:: Assignment ::
When the line with "793x600 pixels." turns up below, begin repeating exactly, and carry on through the line with "This screenshot has"; no pictures go into the copy.

:: Provided material ::
□ □ □ □ □ □ □

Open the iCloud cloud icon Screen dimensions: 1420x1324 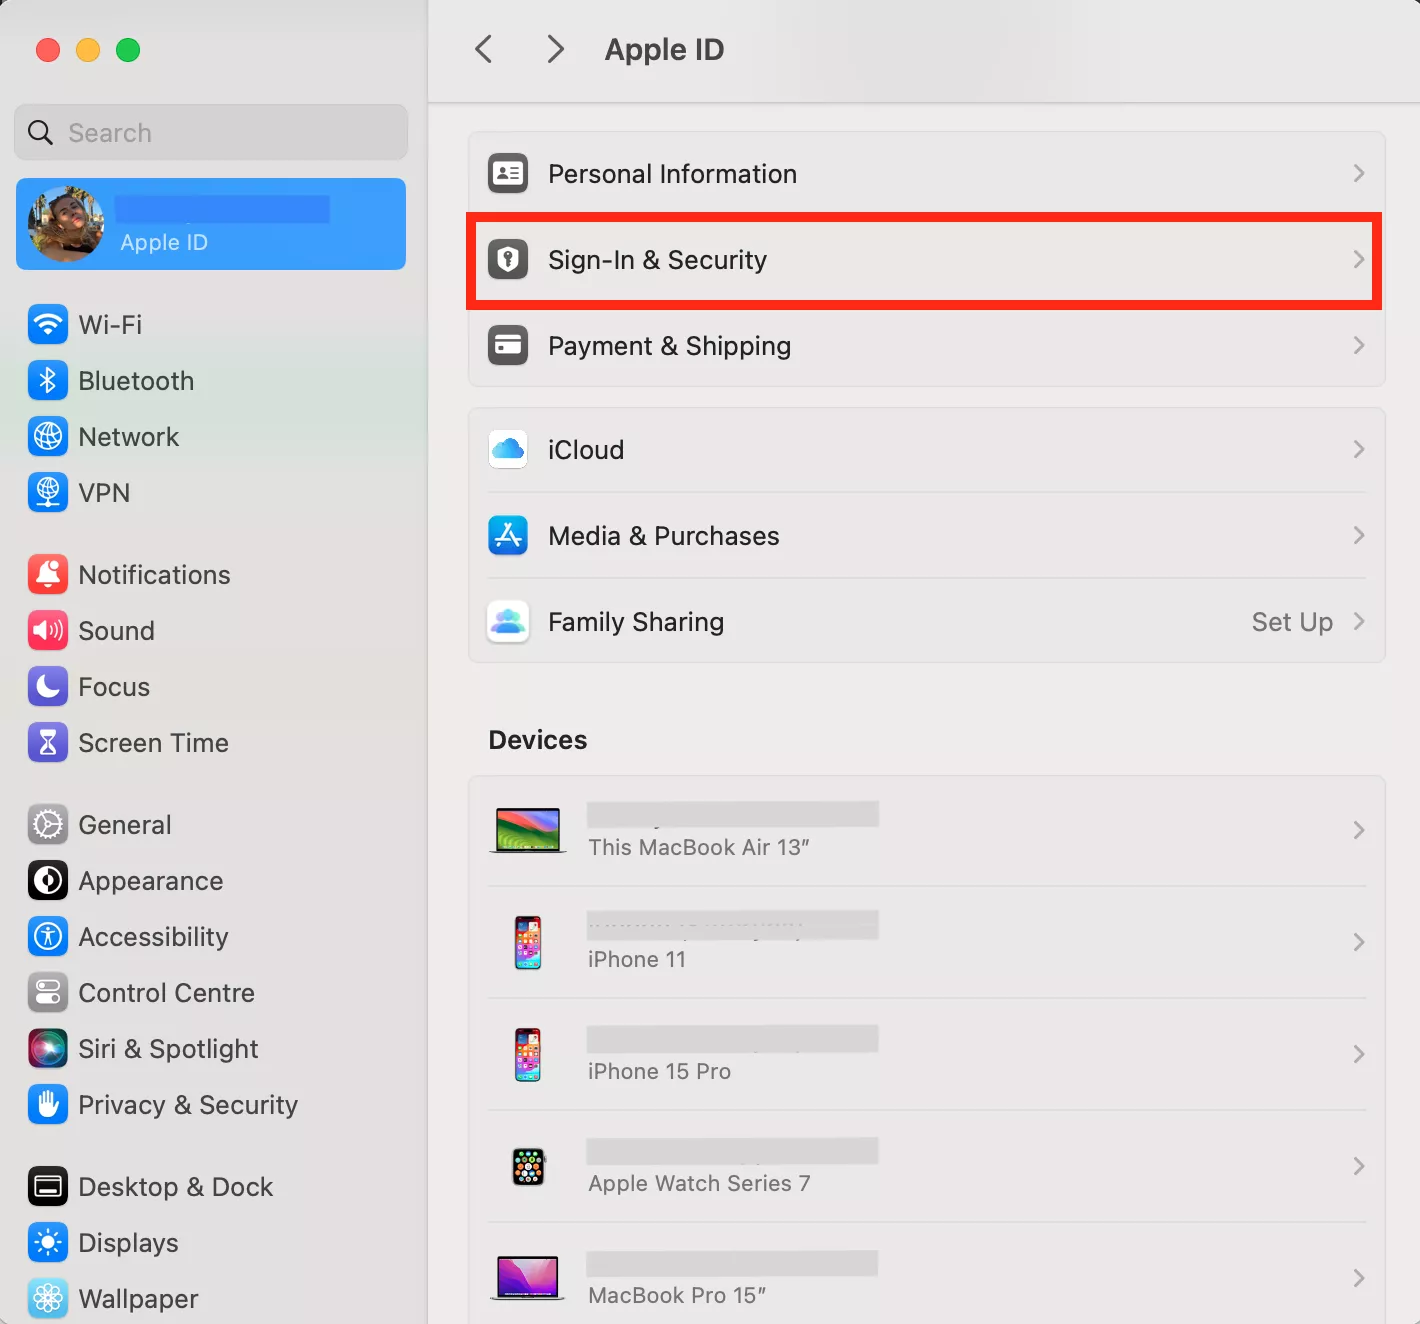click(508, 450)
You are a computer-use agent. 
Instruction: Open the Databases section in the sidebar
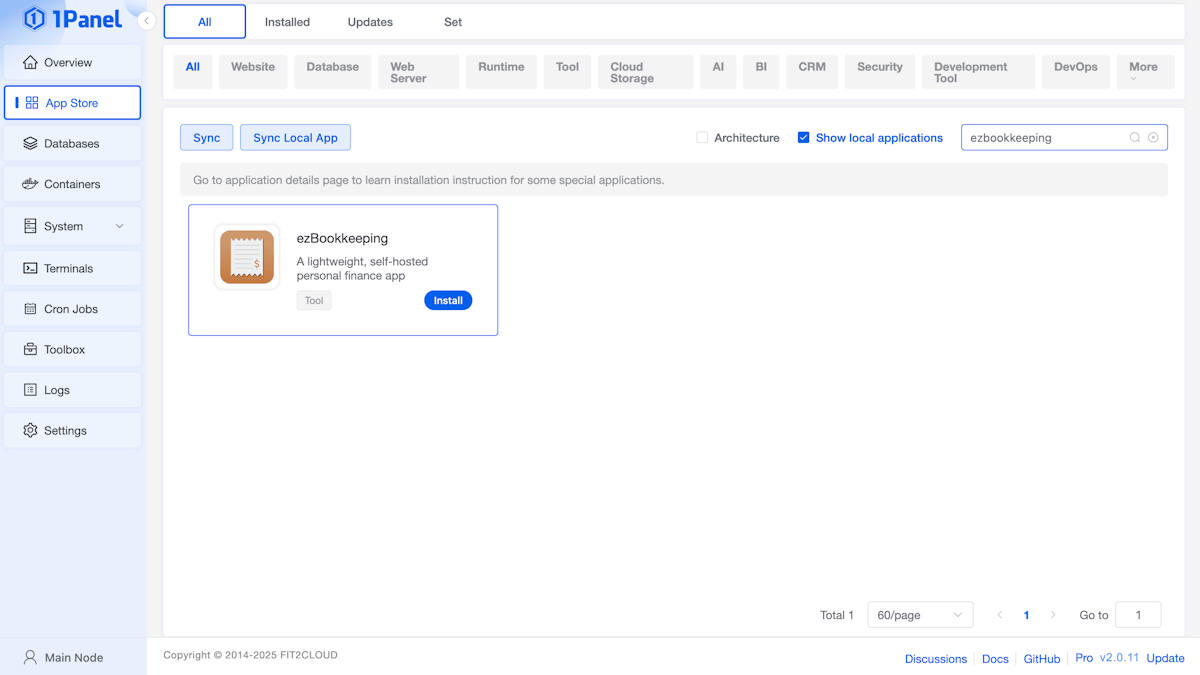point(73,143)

□ □ □ □ □ □ □

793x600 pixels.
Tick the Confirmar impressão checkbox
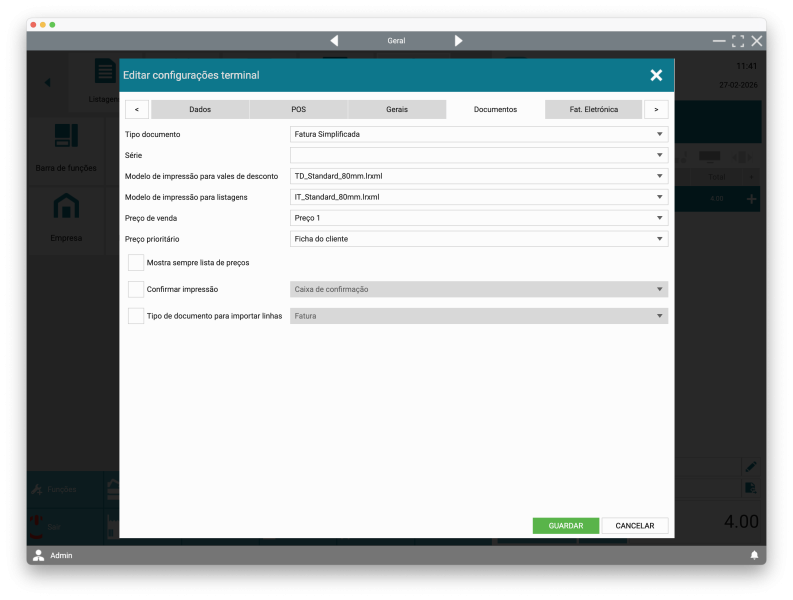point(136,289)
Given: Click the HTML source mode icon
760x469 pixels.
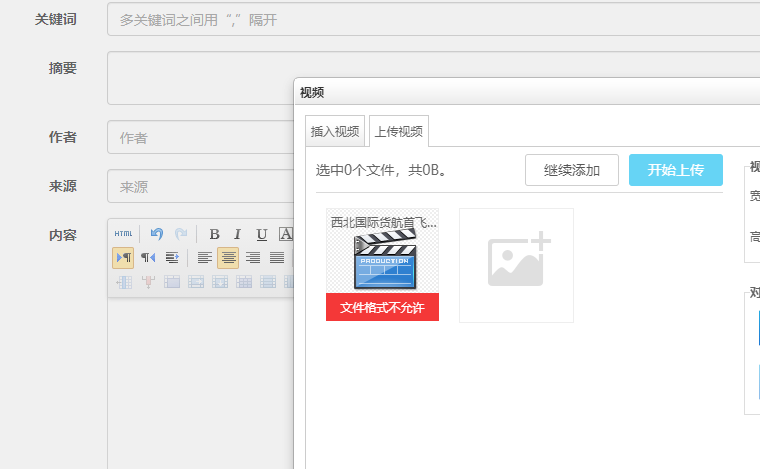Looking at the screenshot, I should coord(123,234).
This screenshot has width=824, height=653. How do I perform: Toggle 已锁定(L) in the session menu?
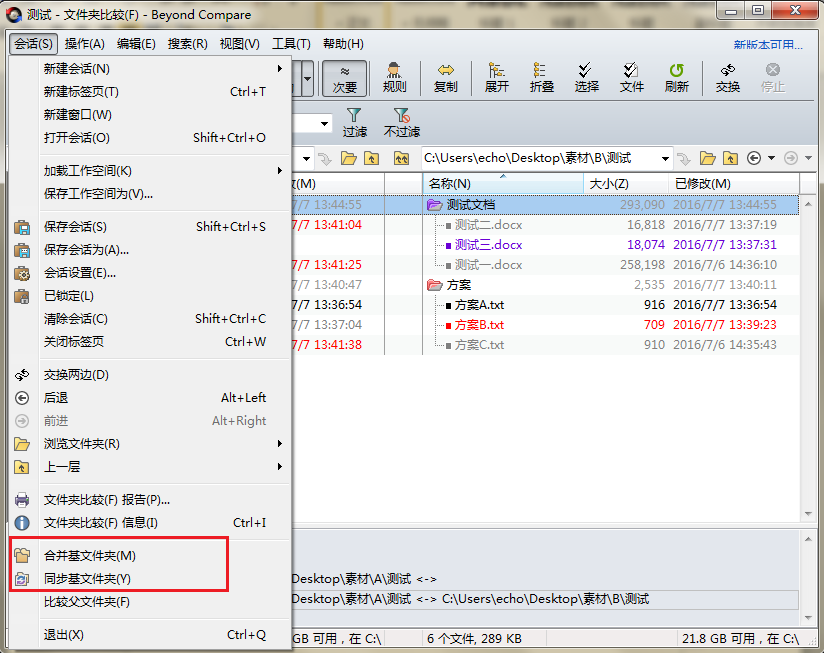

□ □ □ □ □ □ □

:: Final answer ::
793x600 pixels.
Tick the Confirmar impressão checkbox
point(136,289)
Given: Click the HTML source mode icon
760x469 pixels.
Looking at the screenshot, I should coord(123,234).
This screenshot has width=824, height=653. How do I perform: Toggle 已锁定(L) in the session menu?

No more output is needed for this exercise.